“In history, a great volume is unrolled for our instruction, drawing the materials of future wisdom from the past errors and infirmities of mankind.” Edmund Burke
Despite feeling under the weather from a stomach issue that keeps flaring up, Granny decided to visit the 18th century fort which dominates the eastern side of the town square. Bacalar was an ancient Mayan settlement and one of the first to be conquered by the Spanish. Having laid claim to the Bay Islands off the coast of Honduras, British pirates used the network of channels into the lagoon to raid the Spanish settlement at Bacalar and smuggle precious Campeche wood. Dye was extracted from the wood and was popular in English textiles. To put an end to the piracy, the governor at the time built the Fortress of San Felipe in the shape of a four sided star, high on a hill which provided a full view of the lagoon and preferred battle positioning. The fort is still surrounded by a thirteen foot deep moat which was laden with spears just beneath the surface of the water. This fort has seen a fair share of blood from the attempted pirate raids to the successful Mayan rebel takeover where they regained their town from the Spanish from 1848 to 1901.

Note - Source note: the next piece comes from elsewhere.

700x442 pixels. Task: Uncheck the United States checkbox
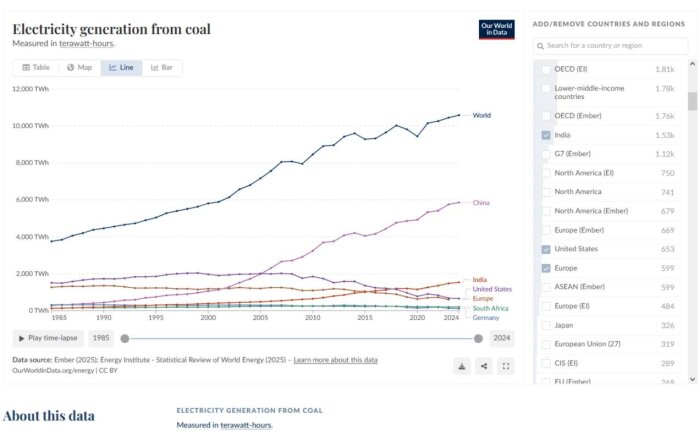(x=546, y=249)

Asher, it is difficult to be near places of war and not imagine the people who were killed. Real people. Someone’s life partner, father or son. It is difficult to think of the many ways humans are still killing each other over scarce resources, land, religion and politics. Colonialism thrived on the power positioned within a bloodline. Today however, we must ask, is colonialism dead or have we simply replaced the divine right of kings with the divine right of whomever is wealthy and powerful? Though some of the fort had been destroyed in the battles, much of the original structure still remains and houses a museum of Mayan and pirate artifacts. Maybe if we can preserve these relics of war, we may one day learn from history which may make historians some of our most important teachers.
Asher, the day was much too hot for you to tour the old fort but we admired it from the shade of the surrounding trees and watched Granny, our family historian, snap photo after photo of this little piece of history.